Why it is not exceptional
I the mid 90’s worked with a mighty Sous Chef called Chris Pope in the Mayfair Intercontinental Hotel in London.
I worked in the restaurant and the kitchen in my two years there.
We’d serve people like Roger Moore, Lisa Stansfield and Bernie Ecclestone, The Monkees, Gwen Stefani, The Beasties Boys, to name a few regulars.
And these were only famous people; alongside this, there was an endless stream of Royalty and business people.
That kitchen was one of the most significant learning curves of my life; there was no fucking around.
Chris was a total pro; I was still getting over seeing someone famous in the hotel lobby every day.

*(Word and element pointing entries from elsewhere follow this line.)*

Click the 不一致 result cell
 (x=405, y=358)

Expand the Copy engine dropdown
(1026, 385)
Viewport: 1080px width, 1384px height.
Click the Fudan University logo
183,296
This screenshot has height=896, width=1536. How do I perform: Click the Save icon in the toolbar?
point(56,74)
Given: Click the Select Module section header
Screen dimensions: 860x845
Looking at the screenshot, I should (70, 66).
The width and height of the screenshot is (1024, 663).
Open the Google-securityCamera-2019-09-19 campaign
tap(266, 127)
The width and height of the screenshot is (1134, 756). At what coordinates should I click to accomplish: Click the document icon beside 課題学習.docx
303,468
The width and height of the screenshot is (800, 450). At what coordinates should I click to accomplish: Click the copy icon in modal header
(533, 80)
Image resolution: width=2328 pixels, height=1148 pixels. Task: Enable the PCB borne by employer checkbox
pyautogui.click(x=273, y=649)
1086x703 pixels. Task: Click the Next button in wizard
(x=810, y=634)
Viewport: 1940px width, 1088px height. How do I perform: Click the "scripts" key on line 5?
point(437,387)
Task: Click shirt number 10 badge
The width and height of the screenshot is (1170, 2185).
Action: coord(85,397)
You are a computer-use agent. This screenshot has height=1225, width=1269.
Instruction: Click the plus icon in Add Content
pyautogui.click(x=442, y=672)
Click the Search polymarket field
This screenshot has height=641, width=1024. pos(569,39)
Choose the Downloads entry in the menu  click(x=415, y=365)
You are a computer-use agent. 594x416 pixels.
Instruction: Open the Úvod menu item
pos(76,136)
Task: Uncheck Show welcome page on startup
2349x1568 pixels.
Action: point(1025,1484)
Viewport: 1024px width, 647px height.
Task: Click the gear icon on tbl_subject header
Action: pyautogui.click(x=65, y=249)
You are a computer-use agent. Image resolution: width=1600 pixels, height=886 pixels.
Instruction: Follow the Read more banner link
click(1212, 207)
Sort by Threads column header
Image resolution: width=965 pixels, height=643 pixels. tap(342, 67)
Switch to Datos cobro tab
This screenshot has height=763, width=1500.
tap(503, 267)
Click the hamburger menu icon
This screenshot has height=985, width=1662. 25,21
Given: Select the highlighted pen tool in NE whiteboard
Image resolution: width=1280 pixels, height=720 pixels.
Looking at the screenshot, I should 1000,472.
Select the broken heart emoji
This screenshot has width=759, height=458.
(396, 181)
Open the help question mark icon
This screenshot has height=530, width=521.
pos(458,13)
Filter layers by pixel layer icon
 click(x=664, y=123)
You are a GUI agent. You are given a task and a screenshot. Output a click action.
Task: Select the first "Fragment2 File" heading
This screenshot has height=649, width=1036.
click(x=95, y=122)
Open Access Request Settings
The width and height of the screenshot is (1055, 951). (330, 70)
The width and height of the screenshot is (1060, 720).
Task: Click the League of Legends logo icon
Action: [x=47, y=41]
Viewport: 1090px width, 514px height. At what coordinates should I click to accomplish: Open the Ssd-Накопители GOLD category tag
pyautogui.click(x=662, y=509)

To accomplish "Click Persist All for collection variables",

Being a committed Sous Chef, Chris quickly got to work on me; I’d be all happy I’d chopped some mushrooms in thirty minutes.
Chris would be like, ‘Mitchell, it’s not exceptional; it’s just what we expect.’
He’d often add something like, ‘when you can do it in 10 minutes, you’ll get my attention.’
Commitment vs action
One day he delivered me a stern lecture about the responsibility of committing to the team.
He was more hurt than pissed off.
You see, I thought I’d fully committed; Chris pointed out my actions made it evident that I’d only ‘made a claim’ about my commitment to the chef work and team.
I was chopping up a box of onions and wrestling another Break for the Border; ‘Jose Cuervo induced’ hangover as Chris bellowed this at me.
That was over twenty years ago, and that scene pops in my head when I need the lesson.
My ten-year-old son knows that story and now walks around our house telling me, ‘Dad, it’s not exceptional, it’s just whats’s expect!
And he’s fucking right.
No gold star?
And this is true of my work now; I still secretly hope for a gold star or a standing ovation when I complete a routine task.
So when I:
- Post a podcast.
- Lock the front door.
- Publish what you’re currently reading.
- Get my son to school at 08:45.
- Pay an invoice on time.
A little part of me wants Oprah to surprise me in a TV studio with all my work colleagues and family and give me a car.
Of course, no one gives a flying fuck when or how I do these everyday things.
And it is a pure mental waste for me; it must have a self-induced mental health tax, as well as the time cost.
Value-driven leader
The concept of a value-driven leader is a Business Made Simple University theme.
If you have read any Viktor Frankl and Stephen Covey, you’ll be well on your way with this idea.
Most of all, I am committed to getting my shit working before I start shouting about how great it all is.
It is super crucial for me to change myself before asking other people to adapt.
One of the greatest life lessons I’ve gained from doing the 12 Week year is reflection and review.
I want to write now: I look back at every week in a detailed exercise.
But I rush it every Monday morning with Karen in our weekly WAM – see this post here.
I then reflect by writing posts like the one you are reading, and in the 90-day content challenge, these posts get reviewed.
Even these little pockets of ‘after-action report’, peer review and reflection get me something.
Anger and gratitude
Whenever someone like my wife, son or team member points out a shortcoming or blind spot, I have a wave of anger flow over me.
But I’m angry with myself for not spotting it; I’m grateful that these people give a shit even to want to point it out.
The further I get into this current Velvet Platform and PayPugs journey, the more challenging and exciting it is.
I feel alive and engaged more and more every day, and we’re only getting warmed up!